* _Your objective_
Images are not wanted; transcribe the rest of the listing exactly.

Source records below:

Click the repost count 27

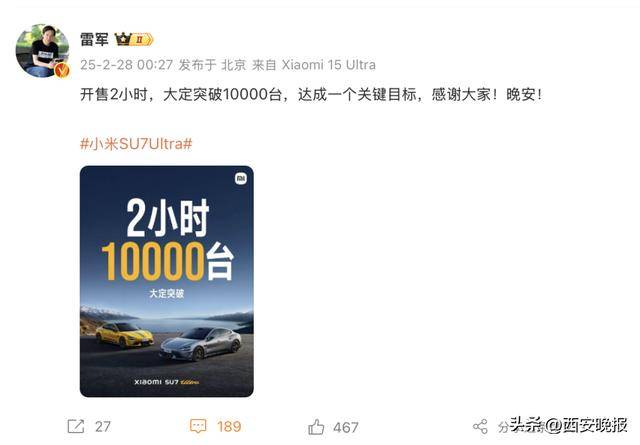[103, 427]
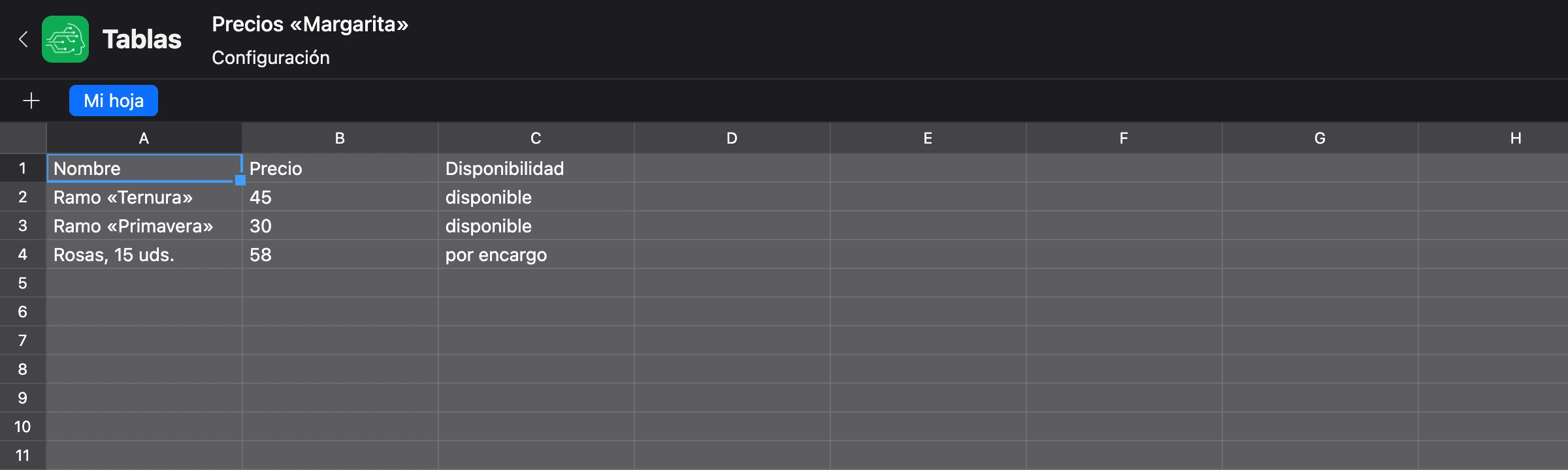Screen dimensions: 1568x470
Task: Select row 4 header
Action: click(23, 255)
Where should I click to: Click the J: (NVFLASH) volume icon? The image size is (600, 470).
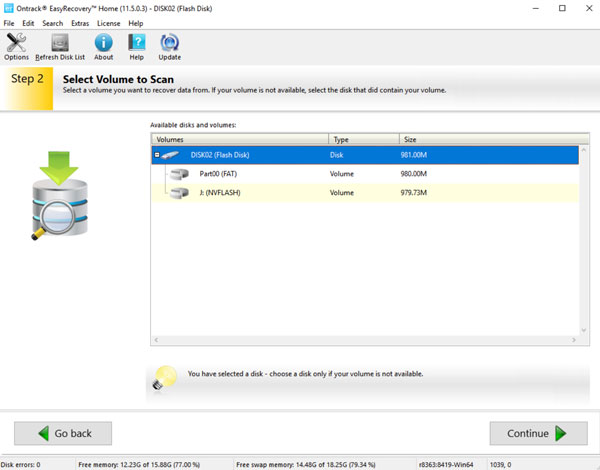(x=181, y=192)
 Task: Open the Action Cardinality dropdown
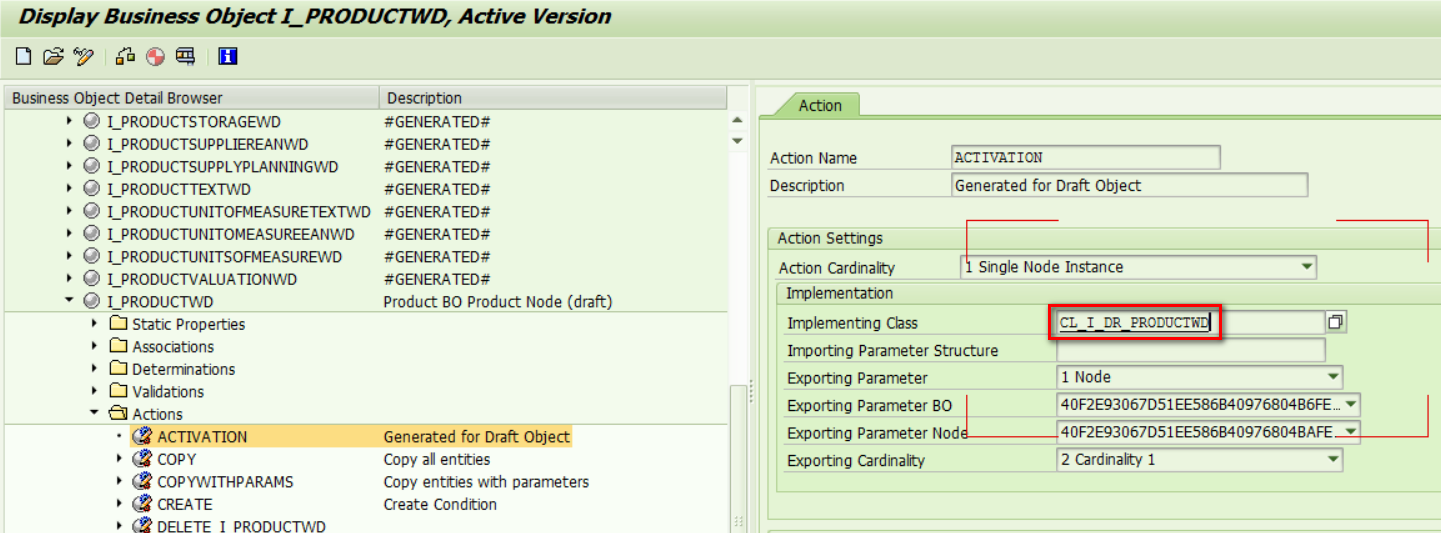pos(1306,267)
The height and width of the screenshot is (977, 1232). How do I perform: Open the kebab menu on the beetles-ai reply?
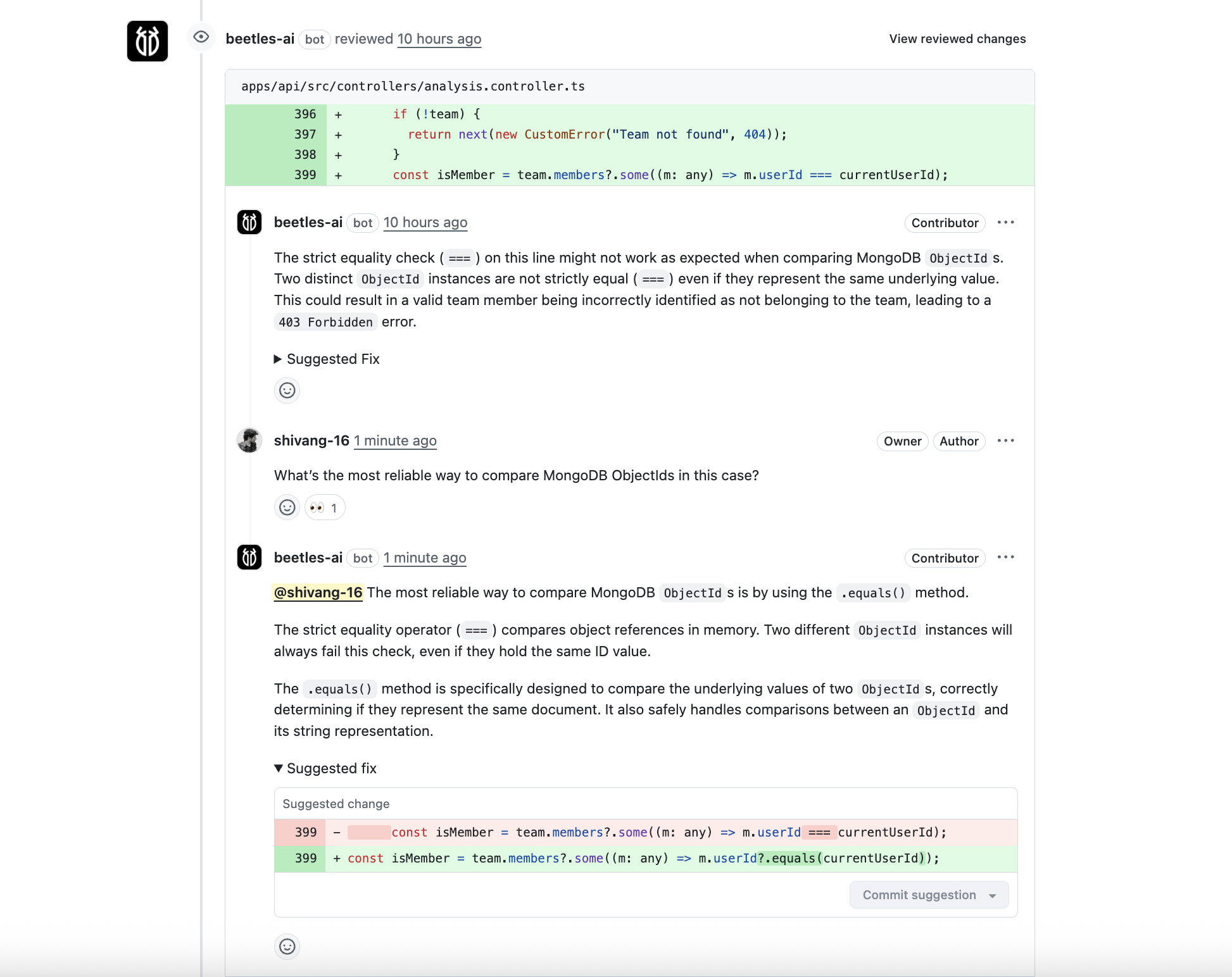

End of Source records.

* _Finished exercise_
Click the repost count 27

[103, 427]
Screen dimensions: 1568x470
Task: Select row 4 header
Action: click(23, 255)
Where should I click to: Click the J: (NVFLASH) volume icon? The image size is (600, 470).
(x=181, y=192)
 Task: Open the Action Cardinality dropdown
pos(1306,267)
The height and width of the screenshot is (977, 1232). How do I perform: Open the kebab menu on the beetles-ai reply?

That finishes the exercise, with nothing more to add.